Vestiti e scarpe usate, dove si buttano? Il sondaggio: quasi nessuno lo sa

Risposte confuse e spesso sbagliate alle domande poste dal Corertex a un campione di cittadini. Per molti vanni usati i sacchi dell’indifferenziata. "Appello ai Comuni: seve una campagna informativa"

Cernita di abiti usati in un’azienda associeta a Corertex

Cernita di abiti usati in un’azienda associeta a Corertex

Prato, 31 luglio 2022 - Dove si buttano vestiti e scarpe usate? E’ la domanda che il Corertex, il consorzio per il riuso e il riciclo tessile, ha posto alla cittadinanza nell’ambito di una ricerca interna per verificare le buone pratiche nel settore del riuso. Le risposte emersehanno dato la conferma, come spiegato dal presidente del Corertex, Raffaello De Salvo, di "molta confusione fra la cittadinanza". Qualcuno alle ricerche del consorzio ha risposto che "non esiste normativa che regolamenta la raccolta di rifiuti tessili, quindi vanno messi nei sacchi dell’indifferenziata". Qualcun altro che "la differenziata nel tessile è approvata ma ancora non attiva, quindi i vestiti si buttano nell’indifferenziata". Risposte che rappresentano un ulteriore campanello d’allarme per il territorio e per il settore, visto che già pochi mesi fa, da un’indagine congiunta di Alia, Regione Toscana e ambiti territoriali, era emerso che fra ottobre e novembre 2021 nell’Ato Centro solo il 15% degli indumenti usati è andato a riciclo, mentre il resto è finito in discarica. Per dare la misura di cosa significhi smaltire in modo errato gli abiti usati basta leggere questi numeri.

Oggi il distretto pratese è in grado di riusare fino al 66% degli abiti usati e di avviare a riciclo il 31% dei materiali lavorati, mandando in discarica solo il 3% di scarti. Solo nel settore del riuso gli impianti sono una cinquantina, per un totale di 50.000 metri quadrati coperti di capannoni, 600 addetti e una capacità annua di lavorazione di circa 70.000 tonnellate di indumenti usati. Gettare i vestiti e le scarpe nell’indifferenziato significa invece impedire il pieno compimento dell’economia circolare. "I cicli post consumo buttati nell’indifferenziata non possono essere inceneriti ma solo termovalorizzati o interrati in discarica", spiega De Salvo. "E soprattutto in Toscana, dove non ci sono termovalorizzatori, questo si traduce in un danno ambientale ed economico enorme, perché il materiale va interrato e al contempo si butta via preziosa materia prima seconda". Alla luce dei risultati delle indagini pubbliche e private, e dopo i colloqui con il sindaco di Montemurlo, Simone Calamai, e i contatti costanti con Alia, il Corertex arriva così a proporre l’organizzazione di "campagne congiunte di informazione rivolte ai cittadini, sempre più attenti e sensibili alla materia ambientale". "Ci sono siti che correttamente consigliano di portare gli indumenti dismessi nelle apposite campane per la raccolta dei vestiti o di attendere le usuali raccolte porta a porta organizzate dai Comuni", conclude De Salvo. "Ma evidentemente l’informazione sulle attività legate al nostro settore non è ancora sufficiente. Rivolgo quindi un appello agli enti pubblici e privati toscani e nazionali: se non sapete cosa farne di questi indumenti usati, prima di buttarli in discarica con un doppio danno, informate il consorzio e troveremo la giusta via per valorizzare un rifiuto che possiamo riciclare fino al 97%".
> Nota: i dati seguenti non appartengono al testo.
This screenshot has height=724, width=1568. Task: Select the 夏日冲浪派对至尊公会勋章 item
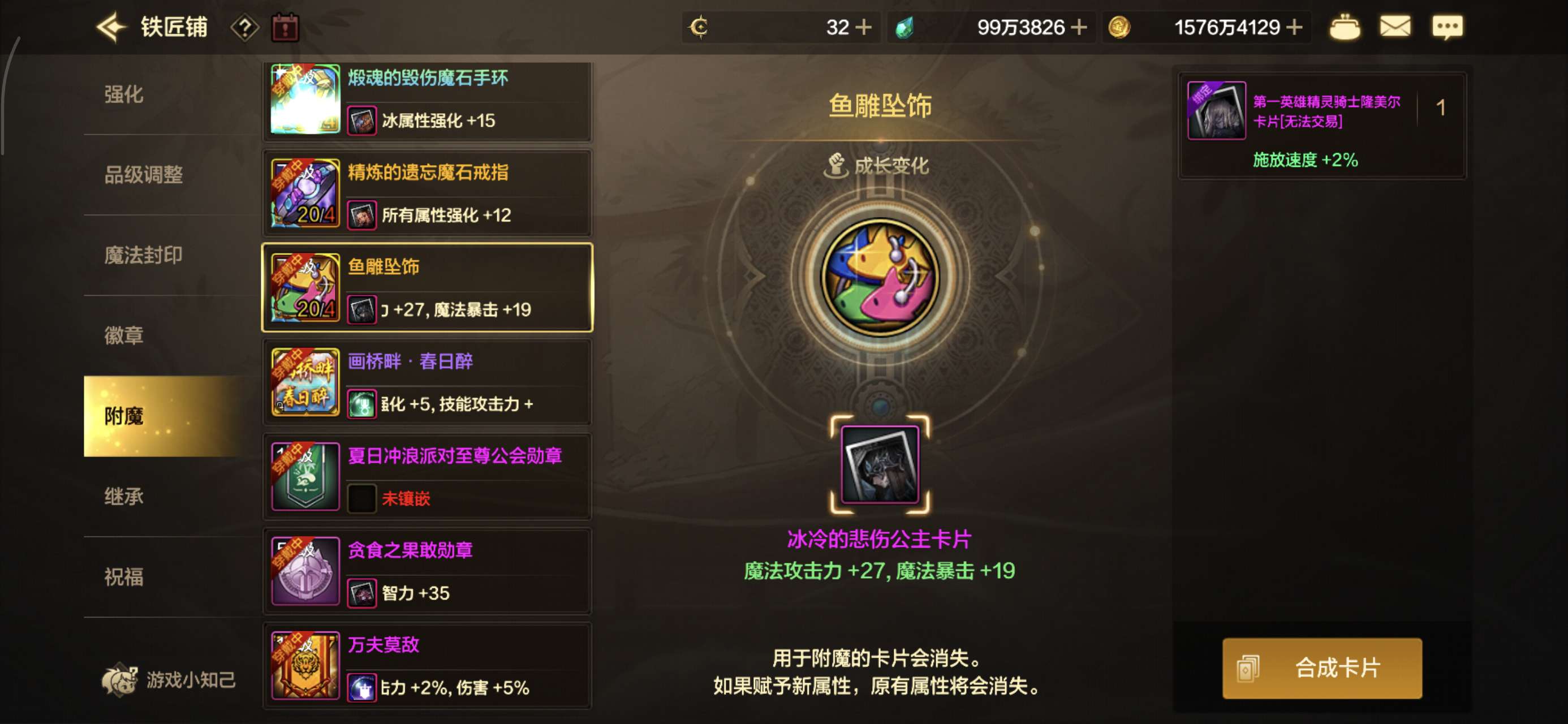point(427,476)
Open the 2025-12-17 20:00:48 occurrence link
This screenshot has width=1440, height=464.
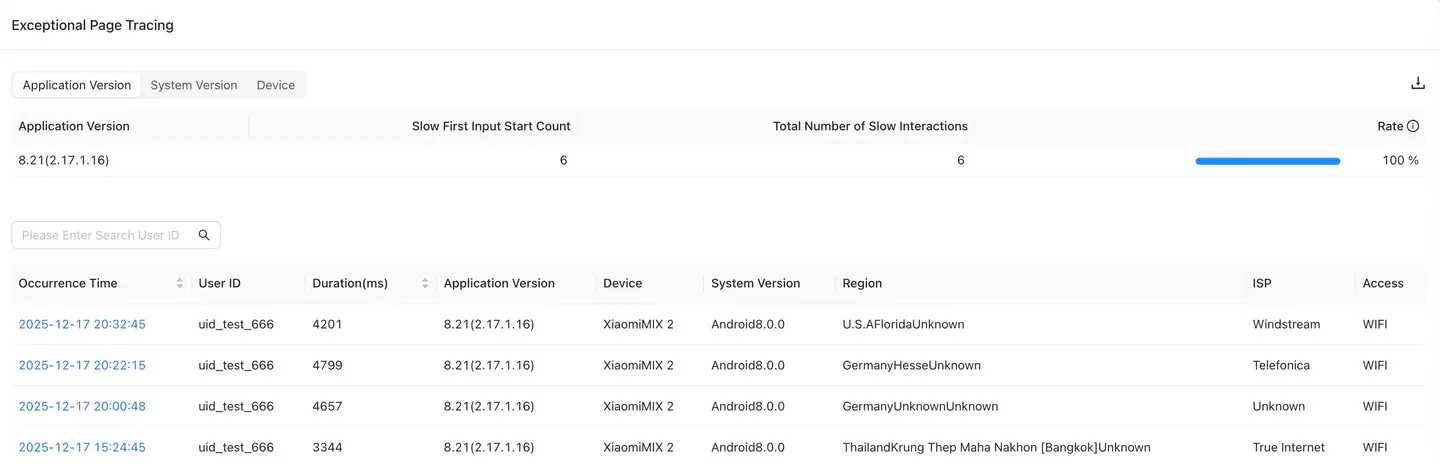point(82,406)
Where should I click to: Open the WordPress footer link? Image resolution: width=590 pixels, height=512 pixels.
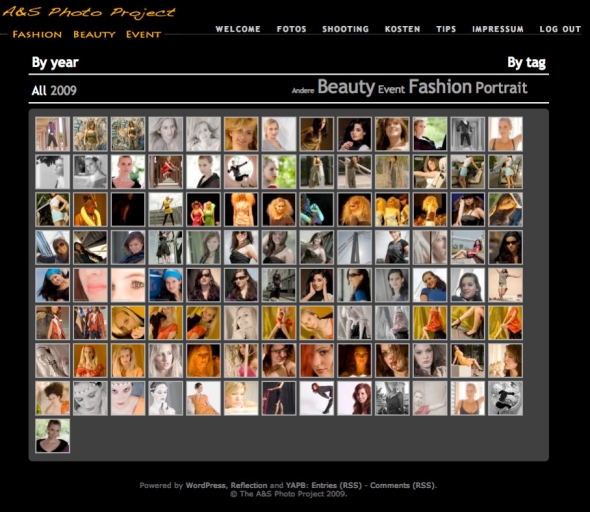205,485
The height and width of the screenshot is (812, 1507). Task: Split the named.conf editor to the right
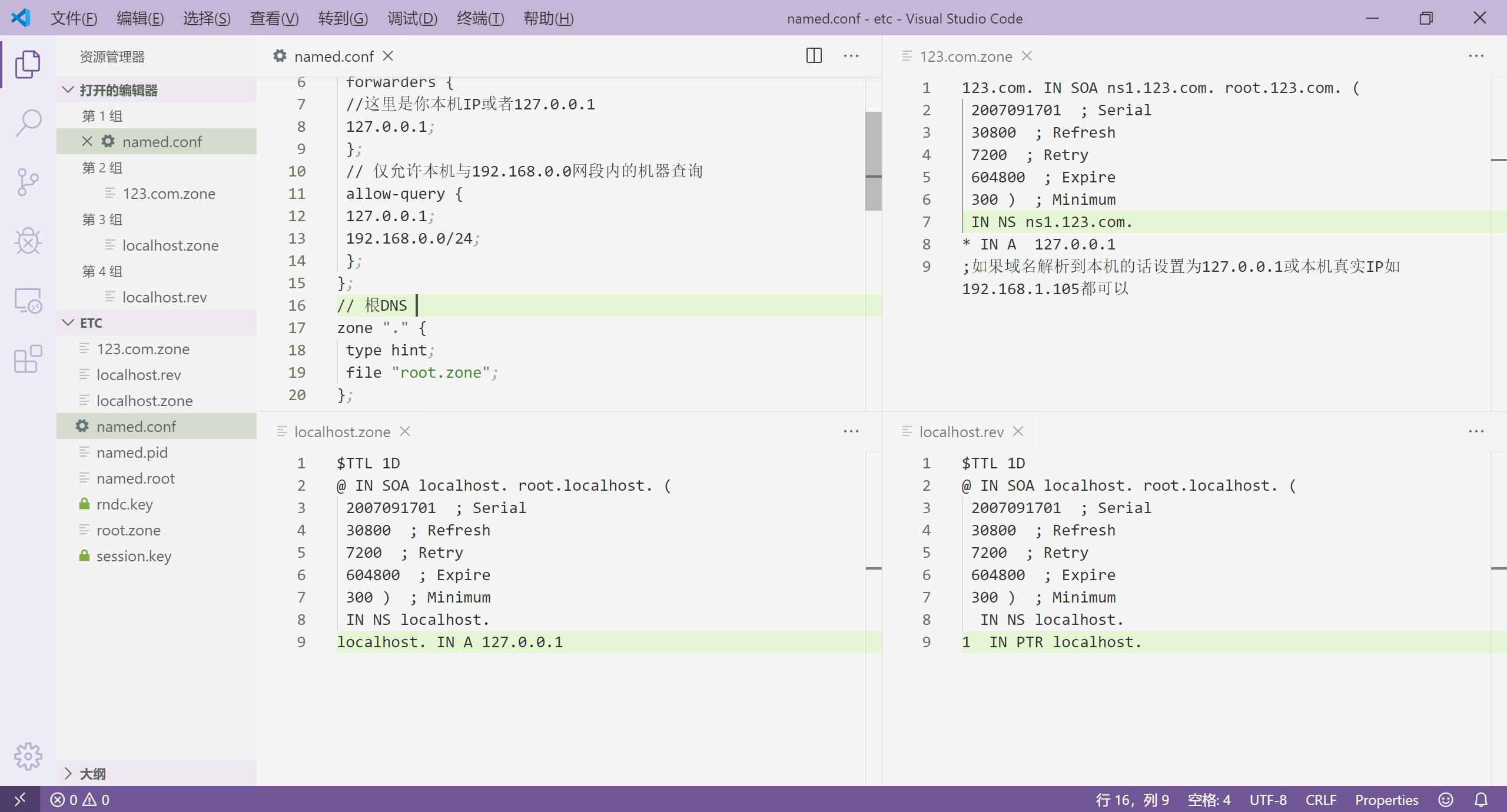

A dimostrazione di quanto il territorio creda e continui a scommettere sul riuso e sul riciclo degli indumenti usati ci sono anche i numeri in aumento di adesione al Corertex. Proprio in questi giorni il cda ha approvato l’ingresso di sei nuove aziende all’interno del consorzio, dopo avere ricevuto tutta la certificazione attestante il rispetto delle norme etiche inserite nello statuto del Corertex. I nuovi entrati sono New Comindusa, Rantex, Mitumbatex, Future Evolution, Polo spedizioni e Lmpt. Da sottolineare come le ultime due siano imprese rispettivamente di Livorno e Parma, a testimonianza di come il consorzio inizi ad avere una rilevanza nazionale.